→ **Document section**:
━━━━━━━━━━
Assume I've been cursed to scrape HTML. If I convert the pages to Hickory I 
end up with a big mass of data which, sadly, lacks many "class" or "id"s 
that would let me easily pick out the data I need. However, for the most 
part, the only thing I really need off this page is the CVEs, which look 
like this:

CVE-2021-40539

I'm thinking I might write regex against the plain text of the page, but 
I'm also curious, is it common to take something like Hiccup or Hickory or 
a zipper and run regex through it? If yes, how is that done? 

A small part of the data looks like this:

                :content
                [{:type :element,
                  :attrs
                  {:class "tip-intro", :style "font-size: 15px;"},
                  :tag :p,
                  :content
                  [{:type :element,
                    :attrs nil,
                    :tag :em,
                    :content
                    ["This Joint Cybersecurity Advisory uses the MITRE 
Adversarial Tactics, Techniques, and Common Knowledge (ATT&CK®) framework, 
Version 8. See the "
                     {:type :element,
                      :attrs
                      {:href
                      
 "https://attack.mitre.org/versions/v9/techniques/enterprise/"},
                      :tag :a,
                      :content ["ATT&CK for Enterprise"]}
                     " for  referenced threat actor tactics and for 
techniques."]}]}
                 "\n\n"
                 {:type :element,
                  :attrs nil,
                  :tag :p,
                  :content
                  ["This joint advisory is the result of analytic efforts 
between the Federal Bureau of Investigation (FBI), United States Coast 
Guard Cyber Command (CGCYBER), and the Cybersecurity and Infrastructure 
Security Agency (CISA) to highlight the cyber threat associated with active 
exploitation of a newly identified vulnerability (CVE-2021-40539) in 
ManageEngine ADSelfService Plus—a self-service password management and 
single sign-on solution."]}
                 "\n\n"
━━━━━━━━━━
→ **Work request A**: In the records, convert the part that opens with the line containing "Identify the location of run-debug-icon." and closes with the line containing "I want to click on minute-volume: 分时量:51↓, so" into a JSON list of strings, one string per line, leaving out blank lines.
The forum post and the records come from unrelated sources.

→ **Data under study**:
━━━━━━━━━━
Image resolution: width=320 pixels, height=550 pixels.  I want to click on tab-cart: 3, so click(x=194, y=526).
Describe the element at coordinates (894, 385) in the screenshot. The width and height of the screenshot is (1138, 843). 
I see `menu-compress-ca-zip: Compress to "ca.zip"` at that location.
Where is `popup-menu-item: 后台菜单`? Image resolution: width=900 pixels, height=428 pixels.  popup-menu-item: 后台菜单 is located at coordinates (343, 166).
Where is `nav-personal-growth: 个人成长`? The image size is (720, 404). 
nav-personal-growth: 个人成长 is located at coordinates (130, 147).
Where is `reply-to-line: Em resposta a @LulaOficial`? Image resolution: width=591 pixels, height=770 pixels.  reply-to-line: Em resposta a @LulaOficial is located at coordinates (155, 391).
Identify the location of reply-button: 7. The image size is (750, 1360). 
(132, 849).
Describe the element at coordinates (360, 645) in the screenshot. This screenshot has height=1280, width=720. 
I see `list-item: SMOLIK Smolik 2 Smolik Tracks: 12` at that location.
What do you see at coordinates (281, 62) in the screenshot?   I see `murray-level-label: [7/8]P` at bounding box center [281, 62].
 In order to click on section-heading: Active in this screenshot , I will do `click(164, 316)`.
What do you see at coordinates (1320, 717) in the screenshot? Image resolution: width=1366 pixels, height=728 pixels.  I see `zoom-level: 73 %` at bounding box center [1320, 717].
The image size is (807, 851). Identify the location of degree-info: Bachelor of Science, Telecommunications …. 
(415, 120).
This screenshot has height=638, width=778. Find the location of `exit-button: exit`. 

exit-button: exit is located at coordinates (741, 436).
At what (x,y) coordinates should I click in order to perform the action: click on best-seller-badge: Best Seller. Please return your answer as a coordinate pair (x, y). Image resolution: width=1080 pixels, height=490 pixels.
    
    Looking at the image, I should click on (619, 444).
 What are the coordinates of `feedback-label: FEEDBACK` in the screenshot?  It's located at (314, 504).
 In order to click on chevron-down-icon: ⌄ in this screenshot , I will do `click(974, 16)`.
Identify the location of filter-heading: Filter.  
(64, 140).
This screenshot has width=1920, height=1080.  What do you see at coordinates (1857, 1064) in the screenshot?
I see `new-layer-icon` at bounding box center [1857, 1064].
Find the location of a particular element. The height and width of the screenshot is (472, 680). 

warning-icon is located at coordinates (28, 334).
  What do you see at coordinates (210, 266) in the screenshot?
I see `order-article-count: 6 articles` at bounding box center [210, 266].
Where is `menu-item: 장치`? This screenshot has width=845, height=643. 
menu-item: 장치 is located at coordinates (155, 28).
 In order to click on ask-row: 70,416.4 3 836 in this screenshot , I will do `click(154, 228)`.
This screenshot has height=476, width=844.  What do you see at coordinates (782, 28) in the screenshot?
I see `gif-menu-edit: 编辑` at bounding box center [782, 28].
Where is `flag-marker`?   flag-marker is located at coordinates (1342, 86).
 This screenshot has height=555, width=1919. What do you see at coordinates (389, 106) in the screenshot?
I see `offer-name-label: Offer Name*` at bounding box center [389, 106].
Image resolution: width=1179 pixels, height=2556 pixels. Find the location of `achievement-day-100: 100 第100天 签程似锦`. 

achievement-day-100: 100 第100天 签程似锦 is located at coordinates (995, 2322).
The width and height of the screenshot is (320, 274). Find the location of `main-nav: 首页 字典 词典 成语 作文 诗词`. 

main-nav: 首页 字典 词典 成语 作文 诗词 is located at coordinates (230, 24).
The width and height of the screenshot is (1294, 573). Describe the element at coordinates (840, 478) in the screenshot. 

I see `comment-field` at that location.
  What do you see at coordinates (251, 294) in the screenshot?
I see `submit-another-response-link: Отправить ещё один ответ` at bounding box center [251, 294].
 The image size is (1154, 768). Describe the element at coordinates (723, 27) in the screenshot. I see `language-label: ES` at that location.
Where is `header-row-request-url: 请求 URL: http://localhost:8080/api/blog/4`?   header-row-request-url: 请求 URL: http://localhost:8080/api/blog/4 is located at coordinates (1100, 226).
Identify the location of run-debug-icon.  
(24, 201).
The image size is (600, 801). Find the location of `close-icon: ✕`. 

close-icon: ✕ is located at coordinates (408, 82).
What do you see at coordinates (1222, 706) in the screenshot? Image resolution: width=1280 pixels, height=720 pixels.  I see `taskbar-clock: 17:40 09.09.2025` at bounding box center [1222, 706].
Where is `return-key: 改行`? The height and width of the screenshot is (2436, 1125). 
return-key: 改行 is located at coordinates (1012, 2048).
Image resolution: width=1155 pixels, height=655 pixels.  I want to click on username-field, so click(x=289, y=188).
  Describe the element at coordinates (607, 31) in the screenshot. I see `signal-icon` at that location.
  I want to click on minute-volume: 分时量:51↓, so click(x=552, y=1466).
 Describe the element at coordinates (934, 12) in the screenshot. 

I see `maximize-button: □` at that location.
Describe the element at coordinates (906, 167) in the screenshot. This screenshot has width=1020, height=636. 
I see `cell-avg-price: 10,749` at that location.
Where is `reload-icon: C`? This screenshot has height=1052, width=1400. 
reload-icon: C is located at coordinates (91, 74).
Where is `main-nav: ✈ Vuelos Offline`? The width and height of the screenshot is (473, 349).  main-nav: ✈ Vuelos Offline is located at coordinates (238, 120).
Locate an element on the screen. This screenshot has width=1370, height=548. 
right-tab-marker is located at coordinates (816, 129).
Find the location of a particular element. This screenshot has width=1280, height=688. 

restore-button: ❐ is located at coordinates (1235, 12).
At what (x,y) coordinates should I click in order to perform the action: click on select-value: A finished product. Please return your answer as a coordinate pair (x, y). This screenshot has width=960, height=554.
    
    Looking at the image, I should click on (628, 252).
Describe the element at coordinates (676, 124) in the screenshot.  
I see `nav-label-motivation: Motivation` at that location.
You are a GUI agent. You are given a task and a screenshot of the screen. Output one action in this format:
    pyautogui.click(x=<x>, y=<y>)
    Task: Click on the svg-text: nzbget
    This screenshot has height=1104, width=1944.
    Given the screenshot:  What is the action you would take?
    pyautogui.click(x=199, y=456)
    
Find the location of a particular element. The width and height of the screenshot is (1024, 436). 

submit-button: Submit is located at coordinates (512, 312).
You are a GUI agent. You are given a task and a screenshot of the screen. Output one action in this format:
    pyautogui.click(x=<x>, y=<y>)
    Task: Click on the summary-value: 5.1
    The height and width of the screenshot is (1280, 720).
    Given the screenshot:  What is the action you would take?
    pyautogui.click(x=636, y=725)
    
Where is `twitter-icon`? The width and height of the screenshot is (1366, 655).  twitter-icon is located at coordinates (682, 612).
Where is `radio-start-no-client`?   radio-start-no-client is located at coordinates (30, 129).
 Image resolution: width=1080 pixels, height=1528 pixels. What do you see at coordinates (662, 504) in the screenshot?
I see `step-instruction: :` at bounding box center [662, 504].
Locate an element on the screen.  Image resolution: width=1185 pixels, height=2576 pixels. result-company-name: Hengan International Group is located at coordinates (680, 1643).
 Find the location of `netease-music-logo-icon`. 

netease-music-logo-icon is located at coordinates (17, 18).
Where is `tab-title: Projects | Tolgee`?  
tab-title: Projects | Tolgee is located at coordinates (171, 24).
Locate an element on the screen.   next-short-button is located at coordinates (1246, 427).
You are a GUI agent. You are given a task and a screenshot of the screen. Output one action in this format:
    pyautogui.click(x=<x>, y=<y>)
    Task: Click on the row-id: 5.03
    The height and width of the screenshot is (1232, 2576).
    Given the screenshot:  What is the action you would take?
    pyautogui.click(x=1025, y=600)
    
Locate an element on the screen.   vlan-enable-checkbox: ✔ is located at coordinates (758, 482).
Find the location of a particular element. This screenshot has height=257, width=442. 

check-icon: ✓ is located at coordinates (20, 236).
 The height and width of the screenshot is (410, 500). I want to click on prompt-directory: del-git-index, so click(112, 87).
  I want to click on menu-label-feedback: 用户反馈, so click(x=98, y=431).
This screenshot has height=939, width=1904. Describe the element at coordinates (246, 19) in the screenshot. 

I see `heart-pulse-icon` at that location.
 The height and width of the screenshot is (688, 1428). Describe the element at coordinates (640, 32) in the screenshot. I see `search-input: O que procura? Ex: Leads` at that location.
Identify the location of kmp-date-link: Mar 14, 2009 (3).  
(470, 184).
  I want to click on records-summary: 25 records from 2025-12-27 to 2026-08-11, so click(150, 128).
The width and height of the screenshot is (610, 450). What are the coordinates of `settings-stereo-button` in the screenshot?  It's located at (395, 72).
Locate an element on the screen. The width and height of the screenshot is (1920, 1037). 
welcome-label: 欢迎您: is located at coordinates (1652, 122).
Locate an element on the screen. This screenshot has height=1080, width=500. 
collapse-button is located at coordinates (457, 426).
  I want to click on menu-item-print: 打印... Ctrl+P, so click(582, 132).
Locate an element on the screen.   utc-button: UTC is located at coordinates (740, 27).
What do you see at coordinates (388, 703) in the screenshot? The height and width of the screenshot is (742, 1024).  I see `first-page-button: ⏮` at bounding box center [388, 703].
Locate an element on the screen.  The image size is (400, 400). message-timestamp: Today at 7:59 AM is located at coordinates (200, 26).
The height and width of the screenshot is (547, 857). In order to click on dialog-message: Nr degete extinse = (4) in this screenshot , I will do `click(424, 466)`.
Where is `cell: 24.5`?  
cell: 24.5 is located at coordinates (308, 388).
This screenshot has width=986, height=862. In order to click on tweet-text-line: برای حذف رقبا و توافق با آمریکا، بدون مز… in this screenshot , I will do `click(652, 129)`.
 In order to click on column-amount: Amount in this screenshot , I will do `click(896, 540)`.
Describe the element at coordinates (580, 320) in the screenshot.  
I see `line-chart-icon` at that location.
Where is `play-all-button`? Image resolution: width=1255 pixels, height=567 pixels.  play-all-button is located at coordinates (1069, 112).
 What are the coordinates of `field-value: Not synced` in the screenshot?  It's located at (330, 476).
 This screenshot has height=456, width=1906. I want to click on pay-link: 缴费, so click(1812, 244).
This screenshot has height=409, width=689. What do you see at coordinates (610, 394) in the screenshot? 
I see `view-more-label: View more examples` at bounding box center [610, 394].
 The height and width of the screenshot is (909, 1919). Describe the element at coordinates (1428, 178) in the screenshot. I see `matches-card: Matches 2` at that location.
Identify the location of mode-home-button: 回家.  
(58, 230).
━━━━━━━━━━
→ **Work request B**: Carry on the forum post about scraping CVE numbers out of HTML from the point where it stops.

→ **Task output A**:
[
  "Identify the location of run-debug-icon.  ",
  "(24, 201).",
  "The image size is (600, 801). Find the location of `close-icon: ✕`. ",
  "close-icon: ✕ is located at coordinates (408, 82).",
  "What do you see at coordinates (1222, 706) in the screenshot? Image resolution: width=1280 pixels, height=720 pixels.  I see `taskbar-clock: 17:40 09.09.2025` at bounding box center [1222, 706].",
  "Where is `return-key: 改行`? The height and width of the screenshot is (2436, 1125). ",
  "return-key: 改行 is located at coordinates (1012, 2048).",
  "Image resolution: width=1155 pixels, height=655 pixels.  I want to click on username-field, so click(x=289, y=188).",
  "  Describe the element at coordinates (607, 31) in the screenshot. I see `signal-icon` at that location.",
  "  I want to click on minute-volume: 分时量:51↓, so click(x=552, y=1466)."
]

→ **Task output B**:
                 {:type :element,
                  :attrs nil,
                  :tag :p,
                  :content
                  ["CVE-2021-40539, rated critical by the Common 
Vulnerability Scoring System (CVSS), is an authentication bypass 
vulnerability affecting representational state transfer (REST) application 
programming interface (API) URLs that could enable remote code execution. 
The FBI, CISA, and CGCYBER assess that advanced persistent threat (APT) 
cyber actors are likely among those exploiting the vulnerability. The 
exploitation of ManageEngine ADSelfService Plus poses a serious risk to 
critical infrastructure companies, U.S.-cleared defense contractors, 
academic institutions, and other entities that use the software. Successful 
exploitation of the vulnerability allows an attacker to place webshells, 
which enable the adversary to conduct post-exploitation activities, such as 
compromising administrator credentials, conducting lateral movement, and 
exfiltrating registry hives and Active Directory files."]}
                 "\n\n"

-- 
You received this message because you are subscribed to the Google
Groups "Clojure" group.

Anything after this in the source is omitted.